Reproduce the passage about reading strategies word for word, starting with "Collectively we’ve taught" and going on through "love of reading.".

Exercise passage:
╔══

“Miss, do I have to use my _____________strategy while I’m reading today?” Fill in the blank, dear teacher, because you know you can.
Collectively we’ve taught a million and one nifty strategies for kids to use when they read. Our intentions are admirable. We just want the readers in our care to understand what they’re reading.
Too bad that in the process of teaching kids ways to deepen their comprehension, we run the risk of destroying the love of reading.
Some teachers have an elaborate acronym for kids to use as they read. Each letter stands for some reading/thinking task and students are to annotate, underline or sketch as they read. The problem is that often the work of using the acronym bits way overshadows the reading. Kids are so busy with the meaning making work that they don’t actually get what they’re reading (or, God help us, enjoy the text).
Other teachers ask kids to complete a graphic organizer that assists them in capturing their thinking as they read. There’s even a rubric attached to the graphic organizer so that the student can score the maximum points allowed.
Hey, I’m guilty of using these strategies and so many more, but recently when planning a whole class novel unit with a 5th grade teacher, I was taken aback when he asked an interesting question.
“Could we try just letting kids read?”
His thinking was that his kids would have access to 2-3 questions before they began reading. The frontloading would allow them to read with intention so they’d be ready to discuss once they stopped reading. Several of his kids couldn’t access the text independently on their own so each day the whole class listened to an audiobook version of the novel as they read along in their own paperback version. After about 20 minutes of the read-aloud, kids gathered in groups of four to discuss the questions introduced at the start of class.

╚══

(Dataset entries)
╔══

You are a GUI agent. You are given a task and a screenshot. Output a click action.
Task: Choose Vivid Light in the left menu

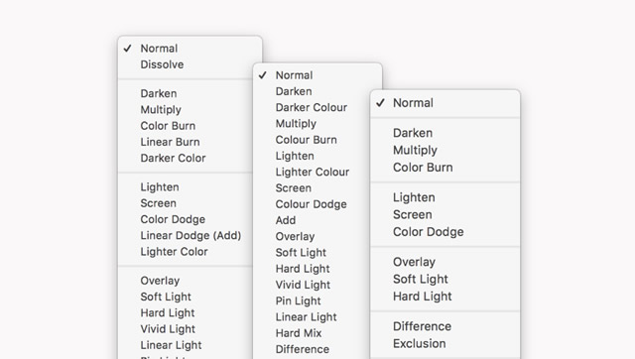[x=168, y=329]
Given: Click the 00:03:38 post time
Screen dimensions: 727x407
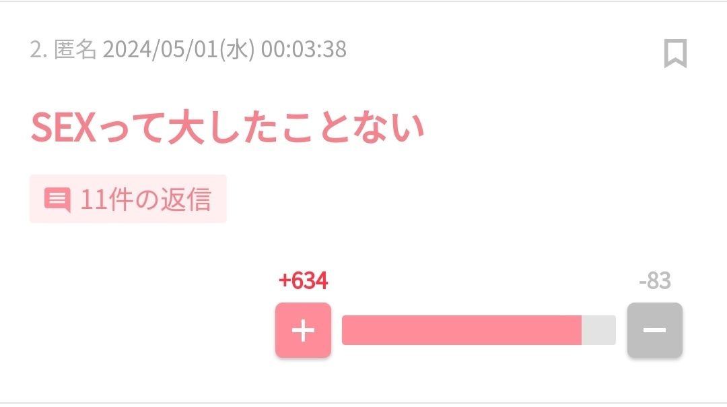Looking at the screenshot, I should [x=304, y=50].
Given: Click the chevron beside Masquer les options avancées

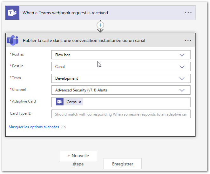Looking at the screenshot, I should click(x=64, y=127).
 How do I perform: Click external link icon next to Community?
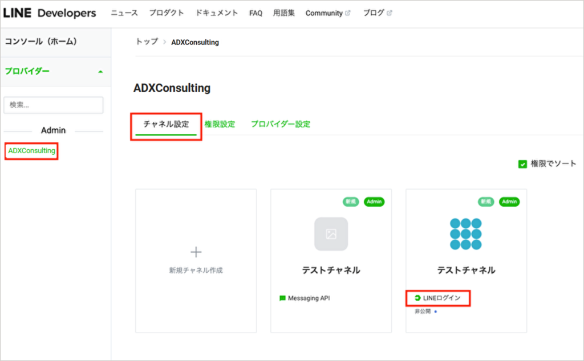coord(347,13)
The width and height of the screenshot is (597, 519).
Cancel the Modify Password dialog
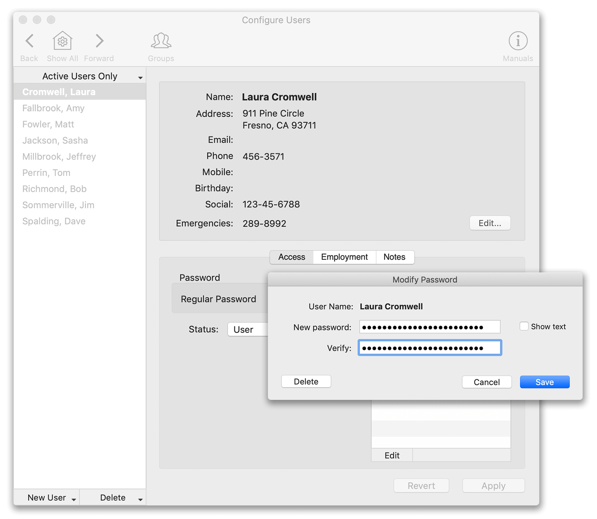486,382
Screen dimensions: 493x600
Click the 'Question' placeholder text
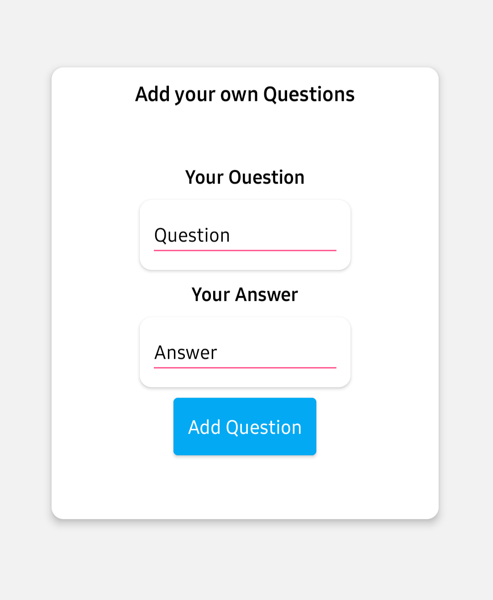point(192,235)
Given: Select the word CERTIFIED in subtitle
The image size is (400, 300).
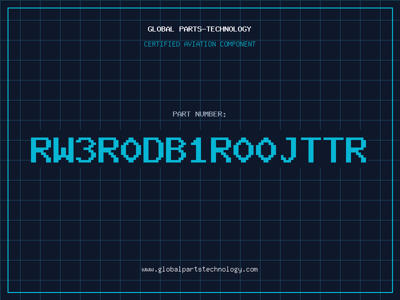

╚══

Solved problem:
Collectively we’ve taught a million and one nifty strategies for kids to use when they read. Our intentions are admirable. We just want the readers in our care to understand what they’re reading.
Too bad that in the process of teaching kids ways to deepen their comprehension, we run the risk of destroying the love of reading.